Comparison of machine learning algorithms on the WDBC dataset.

Author	Year	Features	Classifier	Accuracy achieved (%)
Aryal & Paudel [36]	2020	30	Gradient Boosting	98.88%
Ahmet Saygili [37]	2018	24	Random Forest	98.77%
Dubey et al. [38]	2016	—	K-means clustering	92.00%
Salama et al. [39]	2012	30	SMO	97.71%

4. The Proposed BCAD Framework

This paper presents a state-of-the-art approach to breast cancer diagnosis. The objective of the paper is to identify the most accurate machine learning model which can predict the occurrence of breast cancer based on the various patients' clinical data. In order to achieve this, we propose a hybrid method for feature selection. This method includes the use of correlation-based feature selection first, followed by the recursive feature elimination method, which helps in the reduction of the feature space. The aim is to achieve encouraging classification accuracy over a reduced number of features using the original features without changing them, as opposed to the dimensionality reduction method. Feature selection is performed in order to reduce feature space and test how much influence the feature space has over classification accuracy. Figure 1 illustrates the BCAD framework flowcharts, which elaborate the data preprocessing, attribute selection using filter-based feature selection methods, and classification using the Multilayer Perceptron Model. As previously mentioned, the dataset utilized in this study is the Wisconsin Diagnostic Breast Cancer (WDBC) dataset which contains 569 samples. The target values (labels: M (malignant)/B (benign)) indicate that the person's tumor is malignant (cancerous) or benign (noncancerous). We have used the WDBC dataset for experimentation.

4.1. Data Preprocessing

The first step of the Breast Cancer Diagnostic (BCAD) framework shown in Figure 1 is data-preprocessing. In this step, the random sampling technique (which is included in Scikit Learn) creates a unique sampling distribution that is based on real data. For data visualization, the Numpy, Pandas, and Seaborn libraries are used. Large and multidimensional matrices and arrays are supported by Numpy. It also provides a mathematical function to operate the arrays. Pandas provided data structures and operations for manipulating numerical tables. Seaborn helps with a high-level interface for drawing on statistical graphs. All these libraries are present in Scikit learn as a package. TensorFlow is used for machine learning applications such as neural networks. Keras is a specific library designed for fast experimentation with neural networks. Normalization is then applied to normalize the distribution and increase the success rate. In this study, the standardization/z-score normalization procedure was utilized. Standardization is performed to guarantee that the features are properly normalized. Data preprocessing is done first, then data is examined for discrepancies or missing values, and then random sampling is done. Sampling creates a one-of-a-kind sampling distribution based on actual facts. The purpose of sampling is to provide a more accurate assessment of the chosen features. After that, the data is normalized.

4.2. Feature Selection

The second step is the features selection, and it involves several filter-based methods. The analysis to identify the strongest predictors to address using correlation analysis is followed by recursive feature elimination method. For picking the strongest predictors, this approach proves better than other nonparametric approaches such as the K-Nearest Neighbors which would not be able to rank predictors according to their importance. We advocate the use of a hybrid of correlation-based elimination strategy and recursive feature elimination because this will result in a better selection of optimal features. Even after features are eliminated by correlation, there might still be features that are not very useful; hence, a second step using recursive feature elimination will ensure the right selection of features.

4.3. Classification

The third step is classification. In this step, the selected features from the previous step are fed as input to the classification model. Fivefold cross-validation is performed; i.e., 80% percent of the whole data is used in the training phase, and 20% percent is used in the testing phase. The machine learning model then classifies this dataset to detect breast cancer. The details of the machine learning model and classification results are discussed in detail in the section.
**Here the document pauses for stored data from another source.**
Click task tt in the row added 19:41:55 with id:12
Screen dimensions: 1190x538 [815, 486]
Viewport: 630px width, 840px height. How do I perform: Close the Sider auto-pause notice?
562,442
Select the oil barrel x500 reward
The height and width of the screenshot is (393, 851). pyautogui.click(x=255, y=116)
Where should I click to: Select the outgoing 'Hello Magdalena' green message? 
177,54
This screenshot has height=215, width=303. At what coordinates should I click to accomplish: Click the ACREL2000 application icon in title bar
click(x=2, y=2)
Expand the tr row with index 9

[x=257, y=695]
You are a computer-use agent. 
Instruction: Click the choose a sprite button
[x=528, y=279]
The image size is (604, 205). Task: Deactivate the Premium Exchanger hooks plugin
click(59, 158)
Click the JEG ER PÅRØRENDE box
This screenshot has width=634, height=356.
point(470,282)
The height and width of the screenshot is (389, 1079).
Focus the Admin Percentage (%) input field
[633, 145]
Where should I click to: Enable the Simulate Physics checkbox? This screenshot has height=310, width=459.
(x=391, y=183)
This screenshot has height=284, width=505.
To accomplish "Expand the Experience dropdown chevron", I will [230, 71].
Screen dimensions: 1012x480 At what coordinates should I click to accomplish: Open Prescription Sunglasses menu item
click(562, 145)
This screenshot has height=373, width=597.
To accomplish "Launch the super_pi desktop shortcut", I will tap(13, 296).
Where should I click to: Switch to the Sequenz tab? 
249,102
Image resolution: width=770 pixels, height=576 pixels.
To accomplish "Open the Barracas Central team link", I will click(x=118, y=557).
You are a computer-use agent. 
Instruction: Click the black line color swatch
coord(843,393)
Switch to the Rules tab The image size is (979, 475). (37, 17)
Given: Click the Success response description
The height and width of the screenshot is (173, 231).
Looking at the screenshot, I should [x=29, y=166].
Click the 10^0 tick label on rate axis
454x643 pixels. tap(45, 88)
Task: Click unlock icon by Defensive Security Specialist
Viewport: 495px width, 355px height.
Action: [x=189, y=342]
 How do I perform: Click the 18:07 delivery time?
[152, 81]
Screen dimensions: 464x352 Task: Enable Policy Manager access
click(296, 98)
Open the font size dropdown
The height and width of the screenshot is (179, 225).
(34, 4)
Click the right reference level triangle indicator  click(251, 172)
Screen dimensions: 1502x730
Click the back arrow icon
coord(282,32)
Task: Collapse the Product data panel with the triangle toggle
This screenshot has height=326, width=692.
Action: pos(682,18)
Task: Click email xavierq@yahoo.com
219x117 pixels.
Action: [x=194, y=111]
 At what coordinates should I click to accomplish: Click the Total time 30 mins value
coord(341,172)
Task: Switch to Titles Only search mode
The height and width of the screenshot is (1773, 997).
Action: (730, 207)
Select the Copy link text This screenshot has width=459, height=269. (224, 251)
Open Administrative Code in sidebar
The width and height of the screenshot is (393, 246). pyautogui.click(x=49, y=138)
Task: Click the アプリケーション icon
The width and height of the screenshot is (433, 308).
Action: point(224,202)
5. Experimental Evaluation

This section explains the dataset and the tools and technologies used for the development of the EDFBC framework.

5.1. Experimental Setup

5.1.1. Dataset

In this study, the WDBC dataset has been utilized and accessed from the UCI library. The Wisconsin Diagnostic Breast Cancer (WDBC) dataset contains 569 samples in total [26]. Target values indicate that the person's tumor is malignant (cancerous) or benign (noncancerous). The WDBC includes the 569 samples distributed between malignant and benign samples. From the total 569 samples, 357 samples are benign and the rest 212 samples of malignant breast cancer cases are present.

5.1.2. Utilized Platforms

Exploratory analysis and data processing are performed in the following environment: Python version 3.7 Numpy (package for multidimensional array processing and indexing) Pandas (package for data analysis and manipulation tool, providing easy to use data structures) Matplotlib and Seaborn (package provides high-level interfaces for creating attractive and informative statistical graphs) Scikit learn libraries for various classification algorithms (machine learning library that provides various algorithms) Keras (open-source neural network library, enabling fast experimentation with deep neural networks) TensorFlow (symbolic math library used for machine learning applications)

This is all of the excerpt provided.